With this scarlet letter comes a long list of beliefs, and stereotypes about us and the enduring stories told about us. Constant repetition of these stories and stereotypes over generations, makes it very hard to escape their resilience in the conscious and unconscious minds of people in this country and abroad.
We are currently living in a time where the nation has been awakened to the reality of systemic racism in the wake of the murder of George Floyd in May. As to be expected, there has been a backlash to the exposure of systemic racism on the national scale. Those who want to maintain the status quo — a continuance of systemic racialized advantages for whites — they will continue to argue that systemic racism is a myth. They argue out loud that America has never disadvantaged non-white people, or when it has they claim the extent of it has been exaggerated.
“Against this history, in recent years, a series of polemics grounded in poor scholarship has vilified our Founders and our founding. Despite the virtues and accomplishments of this Nation, many students are now taught in school to hate their own country, and to believe that the men and women who built it were not heroes, but rather villains. This radicalized view of American history lacks perspective, obscures virtues, twists motives, ignores or distorts facts, and magnifies flaws, resulting in the truth being concealed and history disfigured. Failing to identify, challenge, and correct this distorted perspective could fray and ultimately erase the bonds that knit our country and culture together.” – President Donald Trump, Executive Order on Establishing the President’s Advisory 1776 Commission (November 2, 2020)
What I find very interesting about this argument is that there was a time where White people in America were not ashamed of racism and flaunted it openly. White racists documented for the world to see, their systemic efforts to build advantages for themselves, while simultaneously disadvantaging those they called a myriad of different names to separate them from membership in their group. In other words, racism was not hidden. The evidence of systemic racism is copious in books, manuscripts, memoirs, laws, public debates, legislative halls and numerous famous court cases.

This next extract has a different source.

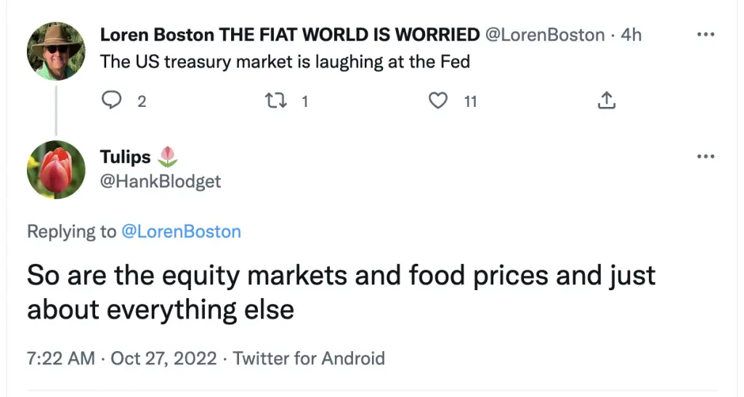The width and height of the screenshot is (744, 397).
Task: Like Loren Boston's tweet with heart icon
Action: 438,101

To argue that systemic racism is a myth is to erase all of those sources of evidence. It is impossible to do so. So those who make the argument have been forced to use one of the oldest tricks known to man, they blame the victims for their condition. I’ve previously written about victim blaming on a number of occasions so I won’t rehash that here. Simply put, victim blaming is finding some characteristic shared by members of a class of people you want to treat poorly, and using that as the rationale for treating them poorly.
For Native Americans it took the form of blaming them for “wasting” the land by not using the land in the way Europeans wanted to use it. For Africans kidnapped and forced to work for free for two and a half centuries, America called them lazy and dumb while making them work sixteen to eighteen hour days and also making it illegal for them to learn to read and write. For those who one day were citizens of Mexico and then forced to be Americans with the The Treaty of Guadalupe Hidalgo, it was calling their language and traditions uncivilized. Those who migrated from Asia were told their way of life was poisonous to this nation and they themselves were a “yellow peril.”
All of these things are copiously documented by White people. Their words in speeches, books, court decisions and numerous other places provide all the evidence needed to prove the existence of long-term systemic racism. Can people who want to shame other Whites into not learning this ugly history erase this evidence? Of course they can’t. Instead they try to double down on the lies we all learned in school about America. Lies are becoming quite the rage over the last four years.
If these deniers of systemic racism are right, then certain fundamental things must be either true or false. Let’s explore a long list of some of these things. Only a fool or liar would deny these things if they spent a little time at a local library or bookstore.
If systemic racism isn’t real, then people of African descent must have voluntarily left their families, friends, and communities by placing themselves in chains and sitting on the coast of Africa waiting for thousands of slaving ships over nearly four hundred years to arrive and take them to an unknown land so that they could work for free.
If systemic racism isn’t real, then millions of Indigenous people must have gotten together and decided that the millions of square miles of homelands they loved were worthless and should be given to strange men from afar so that they could disassociate themselves from their cultures and traditions.
If systemic racism isn’t real, then Africans and Native people must have seen a great benefit in working for free from before the sun rose until well after it set, all to give the fruits of their labor to these people who called themselves Christians.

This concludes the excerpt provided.